■ Task goal: Locate every line in the records below that contains the word "action", and copy each of those lines.

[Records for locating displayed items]
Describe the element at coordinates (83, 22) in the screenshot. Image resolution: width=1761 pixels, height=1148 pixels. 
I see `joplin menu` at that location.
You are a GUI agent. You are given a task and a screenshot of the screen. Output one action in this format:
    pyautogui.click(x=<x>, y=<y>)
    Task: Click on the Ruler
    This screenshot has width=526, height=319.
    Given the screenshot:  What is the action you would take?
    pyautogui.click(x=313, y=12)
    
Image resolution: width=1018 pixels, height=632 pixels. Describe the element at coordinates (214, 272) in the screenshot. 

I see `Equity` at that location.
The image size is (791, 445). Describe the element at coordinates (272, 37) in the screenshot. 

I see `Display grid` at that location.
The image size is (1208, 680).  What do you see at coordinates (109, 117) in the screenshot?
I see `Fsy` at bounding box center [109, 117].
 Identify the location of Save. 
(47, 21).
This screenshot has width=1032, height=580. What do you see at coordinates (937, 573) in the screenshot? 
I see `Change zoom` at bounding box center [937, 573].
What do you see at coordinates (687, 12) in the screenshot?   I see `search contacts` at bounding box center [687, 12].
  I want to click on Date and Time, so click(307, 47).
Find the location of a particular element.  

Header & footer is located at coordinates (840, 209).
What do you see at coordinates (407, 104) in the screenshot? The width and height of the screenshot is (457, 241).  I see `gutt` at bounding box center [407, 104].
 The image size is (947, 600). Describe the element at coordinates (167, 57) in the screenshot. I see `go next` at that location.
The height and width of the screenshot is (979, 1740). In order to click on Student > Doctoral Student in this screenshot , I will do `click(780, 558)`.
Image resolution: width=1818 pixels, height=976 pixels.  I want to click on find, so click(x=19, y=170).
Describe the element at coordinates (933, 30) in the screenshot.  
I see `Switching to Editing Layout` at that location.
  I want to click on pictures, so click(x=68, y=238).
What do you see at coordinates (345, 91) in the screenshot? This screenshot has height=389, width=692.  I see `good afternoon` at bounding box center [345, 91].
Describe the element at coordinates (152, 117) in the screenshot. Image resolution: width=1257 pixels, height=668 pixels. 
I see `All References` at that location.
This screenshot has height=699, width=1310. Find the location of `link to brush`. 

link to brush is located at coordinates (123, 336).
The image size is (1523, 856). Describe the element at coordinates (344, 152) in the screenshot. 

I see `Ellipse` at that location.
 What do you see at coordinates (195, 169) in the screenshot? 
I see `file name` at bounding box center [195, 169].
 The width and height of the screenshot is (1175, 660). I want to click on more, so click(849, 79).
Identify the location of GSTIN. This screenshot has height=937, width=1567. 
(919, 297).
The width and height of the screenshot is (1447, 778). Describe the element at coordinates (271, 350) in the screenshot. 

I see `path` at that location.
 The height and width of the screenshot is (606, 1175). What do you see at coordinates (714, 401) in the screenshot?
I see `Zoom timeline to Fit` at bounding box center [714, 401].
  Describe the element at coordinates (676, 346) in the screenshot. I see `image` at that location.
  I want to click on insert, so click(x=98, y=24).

■ Solved problem:
You are a GUI agent. You are given a task and a screenshot of the screen. Output one action in this format:
    Given the screenshot:  What is the action you would take?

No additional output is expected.